(WORK TO BE COMPLETED): Output the data exactly, with every line intact.

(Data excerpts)
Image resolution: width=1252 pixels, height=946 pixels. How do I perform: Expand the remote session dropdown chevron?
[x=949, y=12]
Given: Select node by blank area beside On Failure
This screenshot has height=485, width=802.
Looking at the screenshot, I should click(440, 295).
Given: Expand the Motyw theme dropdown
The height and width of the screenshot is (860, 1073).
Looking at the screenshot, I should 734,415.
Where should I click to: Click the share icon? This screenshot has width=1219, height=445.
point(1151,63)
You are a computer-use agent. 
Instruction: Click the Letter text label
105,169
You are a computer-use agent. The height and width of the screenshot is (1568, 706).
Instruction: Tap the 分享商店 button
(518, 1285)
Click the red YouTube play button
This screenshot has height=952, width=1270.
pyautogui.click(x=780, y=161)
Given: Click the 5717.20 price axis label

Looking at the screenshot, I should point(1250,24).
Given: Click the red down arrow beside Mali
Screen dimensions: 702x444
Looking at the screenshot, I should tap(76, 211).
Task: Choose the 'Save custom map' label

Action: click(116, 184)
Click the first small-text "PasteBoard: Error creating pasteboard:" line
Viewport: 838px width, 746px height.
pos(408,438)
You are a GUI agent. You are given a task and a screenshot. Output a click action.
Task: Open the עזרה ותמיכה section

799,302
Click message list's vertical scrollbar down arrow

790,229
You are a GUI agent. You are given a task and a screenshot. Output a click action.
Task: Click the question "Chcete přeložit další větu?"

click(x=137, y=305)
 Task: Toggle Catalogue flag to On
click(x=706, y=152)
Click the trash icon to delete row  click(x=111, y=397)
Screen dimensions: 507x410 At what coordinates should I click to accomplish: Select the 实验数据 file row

(ANSWER AREA):
Image resolution: width=1252 pixels, height=946 pixels. How do I perform: Expand the remote session dropdown chevron?
[x=949, y=12]
Given: Select node by blank area beside On Failure
This screenshot has height=485, width=802.
Looking at the screenshot, I should click(440, 295).
Given: Expand the Motyw theme dropdown
The height and width of the screenshot is (860, 1073).
Looking at the screenshot, I should 734,415.
Where should I click to: Click the share icon? This screenshot has width=1219, height=445.
point(1151,63)
You are a computer-use agent. 
Instruction: Click the Letter text label
105,169
You are a computer-use agent. The height and width of the screenshot is (1568, 706).
Instruction: Tap the 分享商店 button
(518, 1285)
Click the red YouTube play button
This screenshot has height=952, width=1270.
pyautogui.click(x=780, y=161)
Given: Click the 5717.20 price axis label

Looking at the screenshot, I should point(1250,24).
Given: Click the red down arrow beside Mali
Screen dimensions: 702x444
Looking at the screenshot, I should tap(76, 211).
Task: Choose the 'Save custom map' label

Action: click(116, 184)
Click the first small-text "PasteBoard: Error creating pasteboard:" line
Viewport: 838px width, 746px height.
pos(408,438)
You are a GUI agent. You are given a task and a screenshot. Output a click action.
Task: Open the עזרה ותמיכה section

799,302
Click message list's vertical scrollbar down arrow

790,229
You are a GUI agent. You are given a task and a screenshot. Output a click action.
Task: Click the question "Chcete přeložit další větu?"

click(x=137, y=305)
 Task: Toggle Catalogue flag to On
click(x=706, y=152)
Click the trash icon to delete row  click(x=111, y=397)
Screen dimensions: 507x410 At what coordinates should I click to accomplish: Select the 实验数据 file row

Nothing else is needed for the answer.